A late-night visit to his Shanghai laneway house by China’s notorious secret police triggered a diplomatic storm which abruptly ended Michael Smith’s stint as one of Australia’s last foreign correspondents in China. After five days under consular protection, Smith was evacuated from a very different China to the country he first visited 23 years earlier.

The late-night visit marked a new twist in Australia’s 50-year diplomatic relationship with China which was now coming apart at the seams. But it also symbolised the authoritarianism creeping into every aspect of society under President Xi Jinping over the last three years.


From Xinjiang’s re-education camps to the tear-gas filled streets of Hong Kong, Smith’s account of Xi Jinping’s China documents the country’s spectacular economic rise in the years leading up to the coronavirus outbreak.

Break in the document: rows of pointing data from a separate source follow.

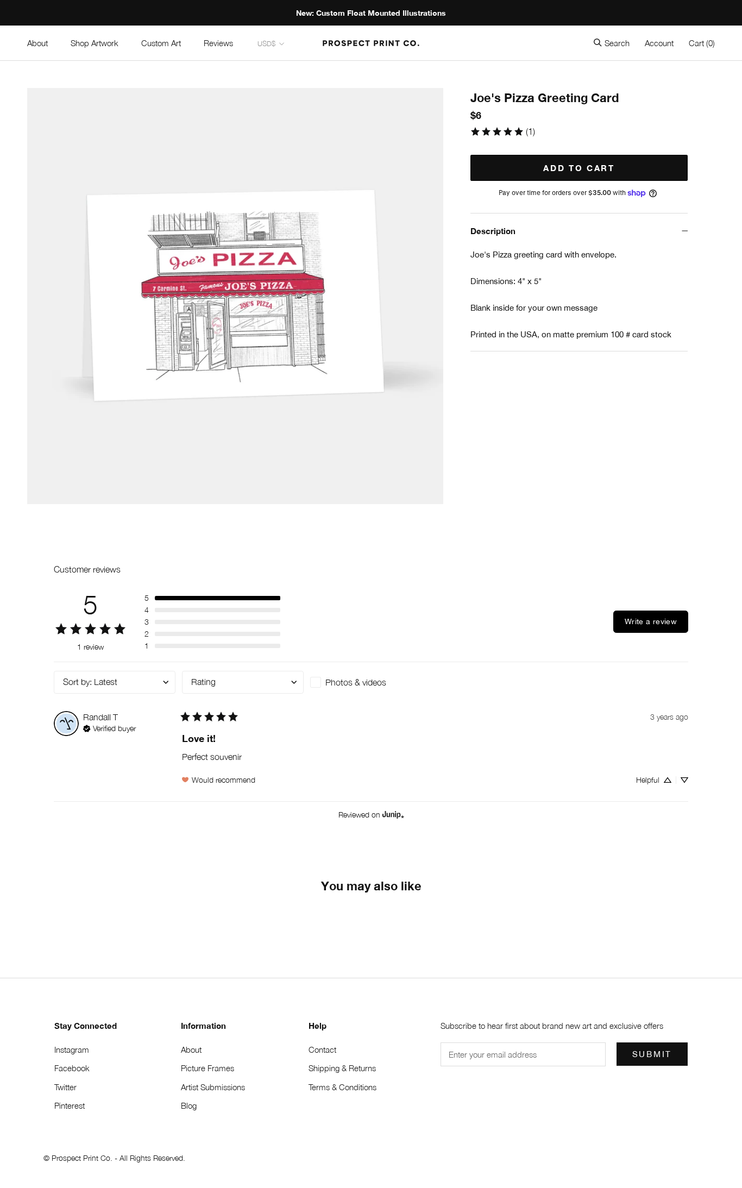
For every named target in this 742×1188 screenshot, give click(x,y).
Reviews (218, 43)
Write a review (651, 621)
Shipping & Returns (342, 1068)
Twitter (65, 1087)
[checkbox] (371, 682)
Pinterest (69, 1105)
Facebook (72, 1068)
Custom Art (161, 43)
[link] (502, 131)
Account (659, 43)
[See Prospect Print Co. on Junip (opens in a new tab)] (393, 815)
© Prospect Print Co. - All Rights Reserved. (114, 1157)
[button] (212, 598)
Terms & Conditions (342, 1087)
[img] (109, 727)
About (37, 43)
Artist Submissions (213, 1087)
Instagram (71, 1049)
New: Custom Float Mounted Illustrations (371, 12)
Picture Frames (207, 1068)
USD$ (266, 43)
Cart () (702, 43)
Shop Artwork (94, 43)
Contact (322, 1049)
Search (617, 43)
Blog (189, 1105)
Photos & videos (355, 682)
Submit (652, 1054)
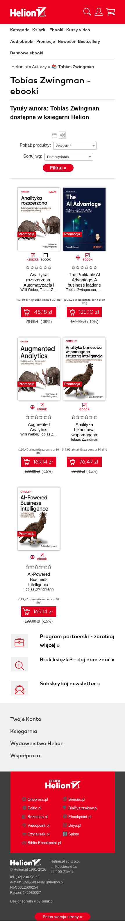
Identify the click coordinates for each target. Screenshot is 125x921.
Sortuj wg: (32, 156)
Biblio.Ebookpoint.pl (44, 843)
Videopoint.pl (38, 825)
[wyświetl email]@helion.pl (43, 882)
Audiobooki (21, 41)
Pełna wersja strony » (62, 916)
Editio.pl (34, 808)
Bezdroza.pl (38, 817)
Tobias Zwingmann (55, 290)
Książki (39, 29)
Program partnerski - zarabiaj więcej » (77, 640)
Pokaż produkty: (35, 145)
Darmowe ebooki (26, 53)
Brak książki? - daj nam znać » (77, 659)
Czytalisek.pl (38, 834)
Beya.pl (74, 825)
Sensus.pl (76, 799)
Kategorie (19, 29)
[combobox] (75, 146)
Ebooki (56, 29)
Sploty (73, 834)
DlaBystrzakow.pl (82, 808)
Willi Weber (29, 290)
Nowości (66, 41)
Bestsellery (89, 41)
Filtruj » (58, 167)
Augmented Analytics (39, 427)
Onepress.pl (38, 799)
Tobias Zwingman (84, 440)
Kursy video (78, 29)
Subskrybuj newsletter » (70, 683)
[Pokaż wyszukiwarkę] (87, 12)
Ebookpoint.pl (79, 817)
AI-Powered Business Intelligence (39, 579)
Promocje (45, 41)
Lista (54, 135)
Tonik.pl (47, 901)
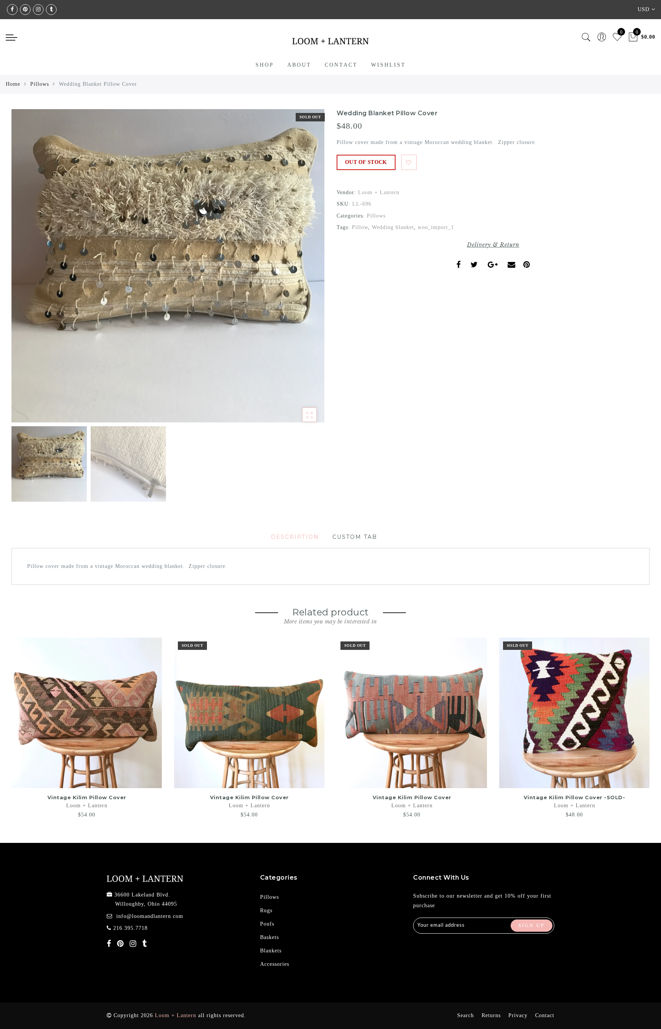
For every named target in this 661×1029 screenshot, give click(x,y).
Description (295, 536)
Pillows (39, 84)
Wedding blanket (393, 227)
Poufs (267, 924)
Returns (491, 1015)
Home (13, 84)
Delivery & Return (493, 244)
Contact (341, 65)
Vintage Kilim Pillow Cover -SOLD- (574, 797)
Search (465, 1015)
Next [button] (300, 270)
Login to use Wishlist (409, 162)
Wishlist (388, 65)
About (299, 65)
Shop (265, 65)
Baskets (269, 937)
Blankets (271, 951)
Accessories (274, 964)
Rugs (266, 910)
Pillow (360, 227)
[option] (167, 265)
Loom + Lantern (378, 192)
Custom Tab (354, 536)
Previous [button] (25, 270)
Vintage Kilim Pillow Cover (86, 797)
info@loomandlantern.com (149, 916)
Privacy (517, 1015)
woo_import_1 (436, 227)
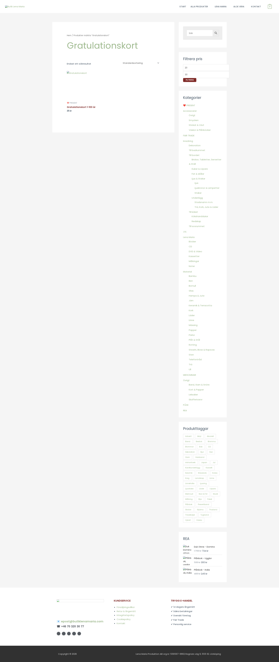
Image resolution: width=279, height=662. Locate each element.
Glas (191, 290)
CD (190, 246)
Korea (214, 473)
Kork (191, 310)
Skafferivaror (195, 399)
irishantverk (190, 462)
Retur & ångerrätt (126, 611)
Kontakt (121, 623)
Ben (191, 280)
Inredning (188, 141)
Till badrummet (197, 150)
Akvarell (210, 436)
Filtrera (190, 80)
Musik (215, 494)
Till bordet (194, 155)
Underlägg (197, 197)
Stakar (198, 192)
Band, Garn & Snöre (199, 384)
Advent (188, 436)
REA (185, 410)
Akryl (199, 436)
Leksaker (193, 394)
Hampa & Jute (196, 295)
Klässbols (202, 473)
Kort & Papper (196, 389)
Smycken (193, 120)
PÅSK (186, 404)
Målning (189, 499)
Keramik (188, 473)
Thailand (213, 509)
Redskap (196, 221)
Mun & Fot (203, 494)
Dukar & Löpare (200, 168)
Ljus (196, 183)
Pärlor (192, 335)
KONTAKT (256, 6)
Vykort (188, 520)
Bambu (192, 276)
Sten (191, 354)
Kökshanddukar (200, 216)
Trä (190, 364)
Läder (192, 315)
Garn (187, 457)
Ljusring (203, 483)
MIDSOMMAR (189, 374)
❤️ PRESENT (189, 105)
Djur (202, 452)
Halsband (199, 457)
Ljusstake (189, 488)
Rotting (193, 344)
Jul (214, 462)
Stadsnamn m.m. (204, 202)
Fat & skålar (198, 173)
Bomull (192, 285)
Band (187, 441)
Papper (193, 330)
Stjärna (200, 509)
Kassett (209, 467)
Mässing (193, 325)
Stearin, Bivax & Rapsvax (202, 349)
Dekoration (195, 145)
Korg (187, 478)
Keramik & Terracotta (200, 305)
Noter (192, 266)
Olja (200, 499)
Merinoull (189, 494)
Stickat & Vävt (196, 125)
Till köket (193, 211)
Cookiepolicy (123, 619)
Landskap (199, 478)
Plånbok (188, 504)
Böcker (192, 241)
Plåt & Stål (194, 339)
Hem (69, 35)
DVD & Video (195, 251)
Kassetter (194, 256)
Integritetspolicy (125, 615)
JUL (185, 231)
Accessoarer (190, 110)
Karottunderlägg (192, 467)
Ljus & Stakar (198, 178)
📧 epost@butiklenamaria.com (80, 621)
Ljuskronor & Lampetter (207, 187)
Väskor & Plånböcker (200, 129)
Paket (209, 499)
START (182, 6)
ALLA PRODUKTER (199, 6)
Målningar (194, 261)
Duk (211, 452)
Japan (204, 462)
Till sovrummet (197, 226)
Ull (190, 369)
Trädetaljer (190, 515)
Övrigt (192, 115)
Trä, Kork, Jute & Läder (206, 207)
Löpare (213, 488)
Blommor (189, 446)
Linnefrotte (189, 483)
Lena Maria (189, 237)
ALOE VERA (238, 6)
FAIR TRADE (188, 135)
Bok (200, 446)
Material (187, 271)
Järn (191, 300)
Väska (199, 520)
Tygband (205, 515)
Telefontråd (195, 359)
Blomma (212, 441)
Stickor (188, 509)
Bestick (199, 441)
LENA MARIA (221, 6)
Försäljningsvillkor (126, 607)
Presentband (203, 504)
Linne (191, 320)
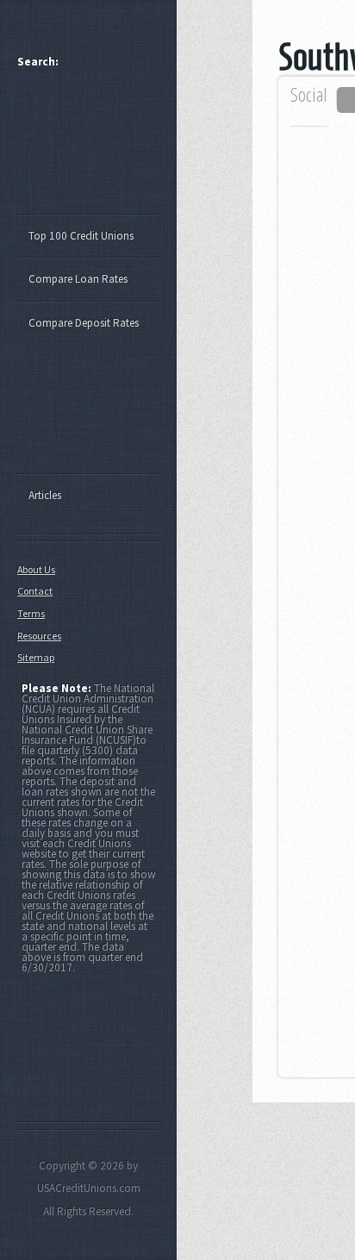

Through first-person accounts of life on the ground and interviews with friends as well as key players in Chinese society right up to the country’s richest man, The Last Correspondent explores what China’s rise to become the world’s newest superpower means for Australia and the rest of the world.

Michael Smith has been covering China for over 20 years and is currently the China correspondent for the Australian Financial Review. He lived and reported from China up until September 2020, when the Chinese government compelled the last Australian journalists to leave the country. He currently resides in Sydney with his partner. Their dog Huey, however, remains in China awaiting his opportunity to be reunited with his family.